### READING PASSAGE
******************************

Difficulty: Easy Prep Time 20 mins Cook Time 90 mins Total Time 1 hr 50 mins
Servings: 4





  1. Remove chicken from packaging and take out giblets and neck. Wash the inside of the chicken with cold water. Make sure to clean area after washing chicken so you do not create any bacteria. Place chicken in a large bowl for marinating.
  2. In a separate bowl combine 1/3 cup of smashed garlic, salt, cumin, garlic powder and oregano. Pour bottle of mojo criollo in with seasoning and the juiced limes and stir to combine.
    Substitute bottled mojo criollo for homemade mojo criollo with recipe in intro.
  3. Pour marinade mixture over whole chicken in a large bowl. Let marinate for at least two hours. However, like I said in the introduction this can easily be prepared in the morning and then let the chicken marinate all day in the refrigerator. Remove from the refrigerator about half an hour before ready to put in the oven and cook. As you can see from the photo I usually add a few more legs because two is just not enough!

******************************

(Stored items)
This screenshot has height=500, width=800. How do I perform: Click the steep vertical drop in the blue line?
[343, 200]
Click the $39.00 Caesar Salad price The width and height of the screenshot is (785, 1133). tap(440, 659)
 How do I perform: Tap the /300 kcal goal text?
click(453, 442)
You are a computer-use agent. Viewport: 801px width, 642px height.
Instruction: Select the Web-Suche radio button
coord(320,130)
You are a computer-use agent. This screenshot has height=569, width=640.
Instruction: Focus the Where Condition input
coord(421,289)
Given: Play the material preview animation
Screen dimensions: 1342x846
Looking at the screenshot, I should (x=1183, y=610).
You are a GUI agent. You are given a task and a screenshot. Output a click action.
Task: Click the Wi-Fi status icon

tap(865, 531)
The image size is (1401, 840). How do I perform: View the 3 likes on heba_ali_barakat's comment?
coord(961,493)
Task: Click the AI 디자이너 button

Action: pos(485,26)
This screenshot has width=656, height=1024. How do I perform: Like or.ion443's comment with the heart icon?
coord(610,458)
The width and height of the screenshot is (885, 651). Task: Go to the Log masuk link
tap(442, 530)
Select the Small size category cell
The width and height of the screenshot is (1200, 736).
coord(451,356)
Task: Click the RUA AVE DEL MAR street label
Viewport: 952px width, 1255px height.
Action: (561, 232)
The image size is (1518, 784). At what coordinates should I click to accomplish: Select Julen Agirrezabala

******************************

### ACTION ITEM A
In the chicken recipe, what is the shortest time the chicken should marinate?
### ACTION ITEM B
Please write out the portion of the chicken recipe that opens with the words containing "2. In a separate" and closes with "recipe in intro.".
### ACTION ITEM C
Carry the chicken recipe on from its final sentence.
The records have nothing to do with this work.

### ANSWER A
At least two hours.

### ANSWER B
2. In a separate bowl combine 1/3 cup of smashed garlic, salt, cumin, garlic powder and oregano. Pour bottle of mojo criollo in with seasoning and the juiced limes and stir to combine.
    Substitute bottled mojo criollo for homemade mojo criollo with recipe in intro.

### ANSWER C
  4. Preheat oven to 350 degrees. Arrange a rack for the lower third of the oven and remove any higher racks. When chicken is ready to cook transfer from bowl to an oven broiler pan, breast side up. I only use the bottom tray portion of broiler pan because I want the chicken and the marinade together. A 13x9 inch baking dish works well also or any other shallow oven safe dish. Peel and halve the four potatoes and nestle them around the chicken. Pour all of the extra marinade over chicken and potatoes. Cut a few slices of onion and arrange rings over chicken.
    Malanga can be substituted for the potatoes or use a mixture of malanga and potatoes.
  5. Cook chicken about one and a half hours until thermometer reads an internal temperature of 165 degrees. Cooking time will vary depending on size of chicken. Every 20 to 30 minutes spoon pan sauce or use a baster, over chicken so it develops a nice golden brown skin. When the chicken is done and the potatoes are soft let chicken rest 10 minutes before cutting and serving. Serve with white rice.